Oliveさん、待望の上海博物館(というよりその売店)へ

 小籠包の食べ過ぎで昼時になってもお腹がすかない。先に上海博物館に行くことにした。地下鉄で人民広場駅に行く。タクシーでもよかったんだけど、とにかく都心部なので地下鉄+徒歩の方が早くいけるような気がしたのだ。人民広場駅で降りて地図で位 置を確認。人民大道という広い道に出ればいいみたい。人民広場は1号線と2号線の交差する乗換駅なので構内が広い。ずいぶん歩いて、人民大道に近い出口を出た。朝の晴れ間は嘘のように小雨が降っている。いきなり新しくって立派な建物。でもここではないみたい。隣にはさらにどでかい、威風堂々とした建物。ぬ あんと上海市人民政府だった(昔は外灘にあったのだ)。入っていく車はどれも黒塗りの高級車ばかり。歩いている人は皆無。第一この都心部で周りとまったく隔絶している感じ。その向かい側に目指す上海博物館らしき建物が見える。渡ればすぐなのだが、やたらに道幅が広いし、中央に柵があって越えられそうにもない。渡るための横断歩道もない。唯一見える信号は遙か遠い先。人民広場駅に人民大道、人民政府と人民、人民というわりには人民にやさしくないぞ、と二人で愚痴る。立派な人民政府の隣にはさらにご自慢のオペラハウス(上海大劇院)。斬新なデザインでさっき見た博物館と人民政府をはさんで左右対称になっている。パパロッティのコンサートがあるようだ。ようやくそれらの巨大建物群を通 り、端の横断歩道を横断。さらにUターンする形でやっとの思いで(しかも「人民広場」内にあって、近いようで結構遠い)上海博物館到着。もうちょっと地下鉄駅からのアクセスが親切だったらいいのに、と思う。(他に行き方があったかも)
 ここでOliveさんの目的は陳列品もさることながら売店にある。入口から入り、まずは1階の青銅器など古代の出土品から見る。さらにチベット文物の特別 展をやっていた。チベットから無理やり取り上げたようなお宝がたくさんあって心が痛む。なぜならダライ・ラマ以下いろんなチベット人が書いた本で、いかに多くの貴重な宝物が人民解放軍に持ち去られたり破壊されたかを読んで知っていたからだ。そのあたりをOliveさんにも説明しながら見学。極めつけは、薄暗い別 室に恭しく鎮座されていた仏像。これはひどい、と思った。一応壁には寺院を模してお経の絵などが描かれているけど、本来は寺院にあるべきかなり貴重な仏像(なんとか寺所有だった、とあった)をこんな形で展示するとは。もともとチベット自治区にある博物館の移動展だから、チベットの地でもこのように展示されているのだろう。側には僧侶ではなく、ガードマンが立っている。これをチベット人が見たらなんと思うだろうか。複雑な思いでその展示ブースを後にした。
 台湾の故宮博物院ほどでないにしろ、とにかく展示物が多いし、時間も限られているので、絞ってみることにした。あまり書を見る目がないのでパスして、陶磁器(白磁とかがいいなあ)高そうな明清家具などなど。それでもかなり疲れた。ちなみにトイレがとてもきれいで感心した。
 再びロビーに下りて、インフォメーションのお兄さんに「売店はどこ?」と聞く。「2階」という。2階の踊り場にあったけど小さかったはず。「小売部ではなく、大きい売店はないの?」。出口を出た右側にあるという。確かにその売店は大きく、Oliveさんさんの目が輝いた。ひとつの獲物も見逃さないように吟味が始まる。意外に広く、奥のスペースでOliveさんは蓋碗などに釘付け状態。
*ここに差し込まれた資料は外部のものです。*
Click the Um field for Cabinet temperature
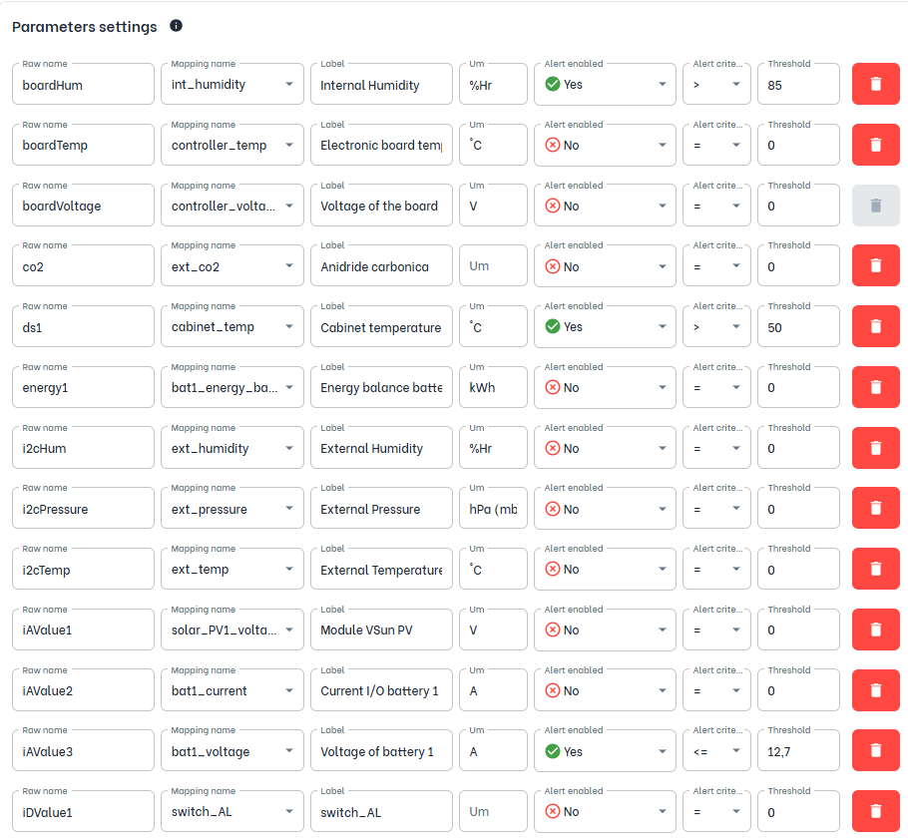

まあ、日本語でなんとかすませているようなので(ここは値切れないし)私は自分の買い物に専念することにした。まずは収蔵品の落款をモチーフにしたトートバッグ。なかなかセンスがいいし、丈夫そうなのが気に入った。ところが無造作に重ねられているバッグはよく見ると接着剤?か布地に染みができている。染みがないのをさんざん探してようやく見つけた。やれやれ。あとは同じく落款などが入ったTシャツ。ステーショナリー関係の小物のコーナーで陶磁器の形をしたかわいいマグネットを発見。いくつか種類があって、一番かわいい形のものを取ろうとしたとき・・・突然「いや〜これ、かわいいわあ」と、関西弁の女性4、5人で構成された強烈なグループが来襲してきた。あっという間に目を付けていたマグネットがなくなり、私がゲットしたのは1個だけ。それでも「あ〜、これもう残ってへんの?えらいショックやわ〜」とゲットできなかった人の恨み?を買う。他のデザインもうかうかしていては取られてしまうと、その狭いコーナーで関西弁に混じって孤軍奮闘する。もっと吟味して買いたいのに。年齢的には私より下だと思うけど、若い女の子でも複数集まった関西人のパワーってすっごいなあ。競争の末、マグネット計6個、メモ帳3個、背の高いマグカップ、マウスパッドを手に入れる。関西人グループはこのコーナーだけを物色し、あっという間に去っていった。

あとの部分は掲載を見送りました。